## Begin DOCUMENT SECTION
Pew survey shows that contrary to popular belief, a large number of American teenagers live faith-filled lives.

There’s been a lot of talk about the rise of the “Nones” in America. According to surveys, more and more people are religiously unaffiliated.

But a new Pew survey suggests that religion is alive and well among young people—even in public schools.

The survey finds that about four-in-10 teens who attend public schools say they commonly (either “often” or “sometimes”) see other students praying before sporting events at school. About half of U.S. teens who attend public school say they commonly see other students in their school wearing religious clothing (such as an Islamic headscarf) or jewelry with religious symbols (such as a necklace with a cross or a Star of David). And about a quarter of teens who attend public schools say they often or sometimes see students invite other students to religious youth groups or worship services.
## End DOCUMENT SECTION
## Begin EXTRACTED INFORMATION
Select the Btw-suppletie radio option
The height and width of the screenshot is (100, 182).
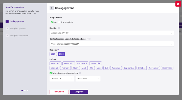[59, 22]
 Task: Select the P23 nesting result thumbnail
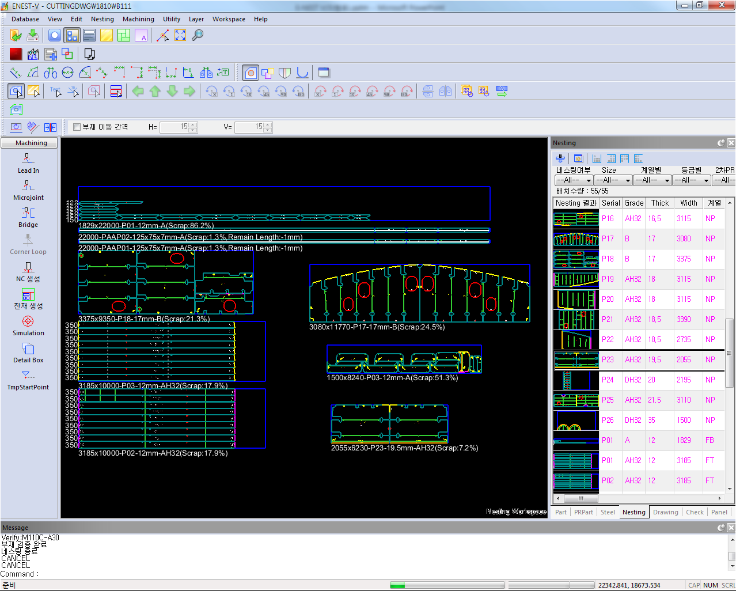[x=576, y=360]
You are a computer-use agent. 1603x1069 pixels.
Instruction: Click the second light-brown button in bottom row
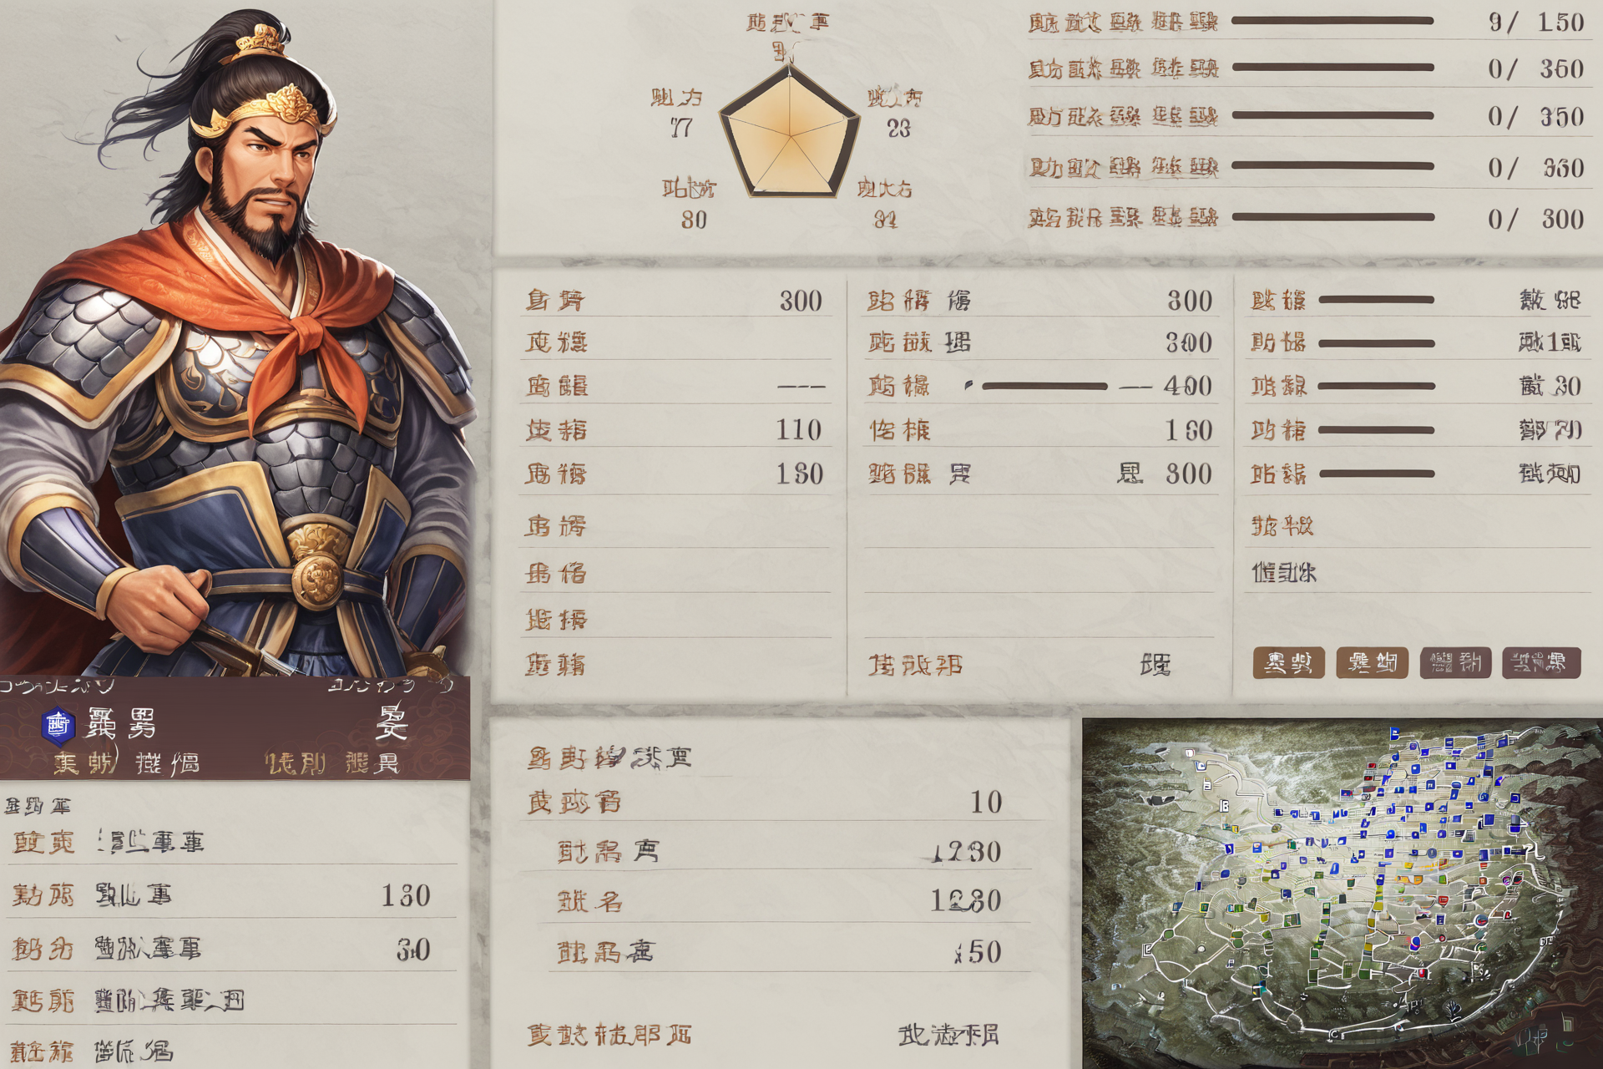(1372, 663)
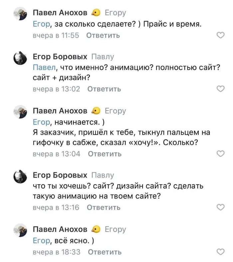Like the comment posted at 13:16
Image resolution: width=233 pixels, height=262 pixels.
click(x=220, y=207)
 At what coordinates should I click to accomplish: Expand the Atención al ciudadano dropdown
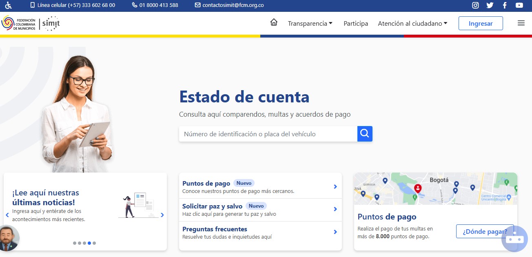[x=412, y=24]
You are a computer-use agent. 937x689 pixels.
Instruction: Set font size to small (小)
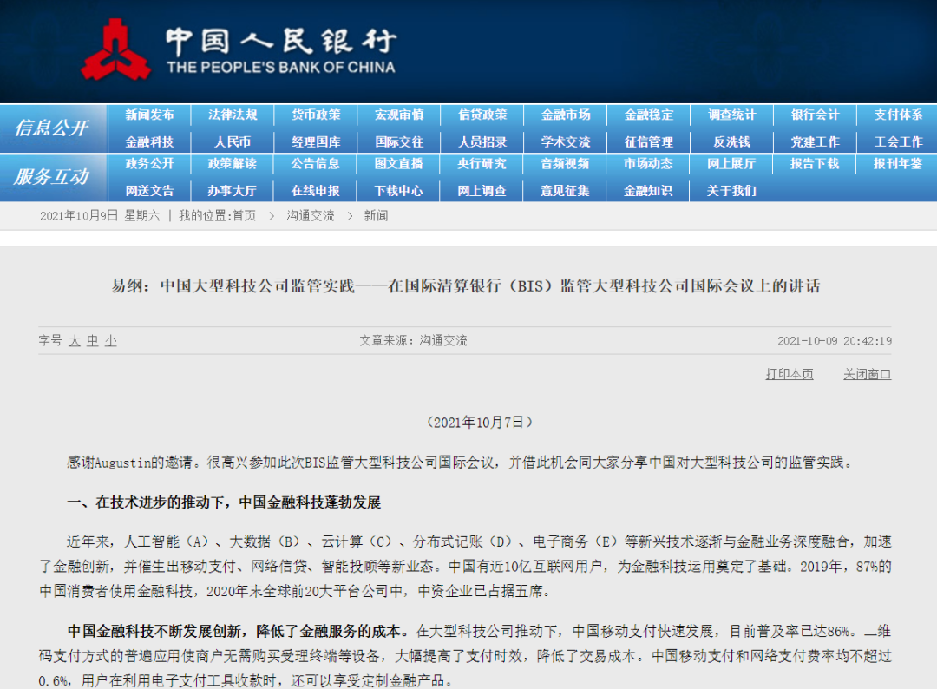click(110, 341)
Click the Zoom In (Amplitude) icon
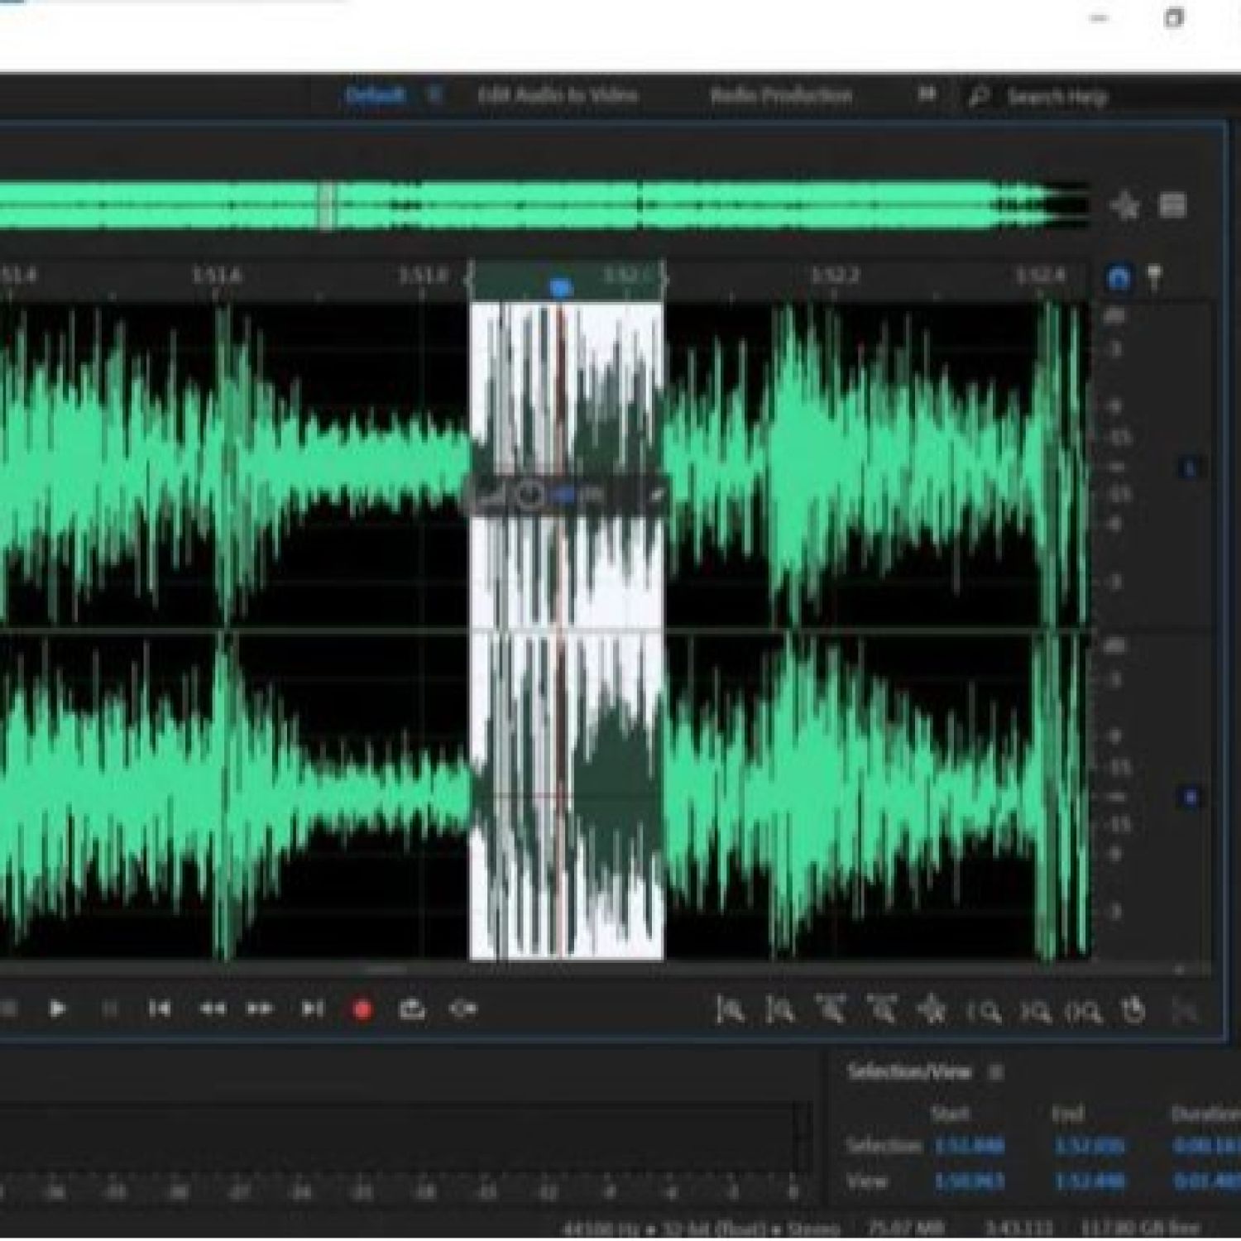 coord(730,1011)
## End EXTRACTED INFORMATION
EXERCISE SET
• 1. Answer these questions from the article on teens and faith:
(a) Which organization ran the new survey?
(b) About how many in 10 public-school teens say they commonly see other students praying before sporting events at school?
(c) What example of religious clothing does the article give?
• 2. Transcribe the part of the article on teens and faith starting at "There’s been a" and ending at "in public schools.".
Rely only on the article on teens and faith.

TASK-BY-TASK OUTPUTS
• 1.
(a) Pew
(b) About four in 10
(c) An Islamic headscarf

• 2.
There’s been a lot of talk about the rise of the “Nones” in America. According to surveys, more and more people are religiously unaffiliated.

But a new Pew survey suggests that religion is alive and well among young people—even in public schools.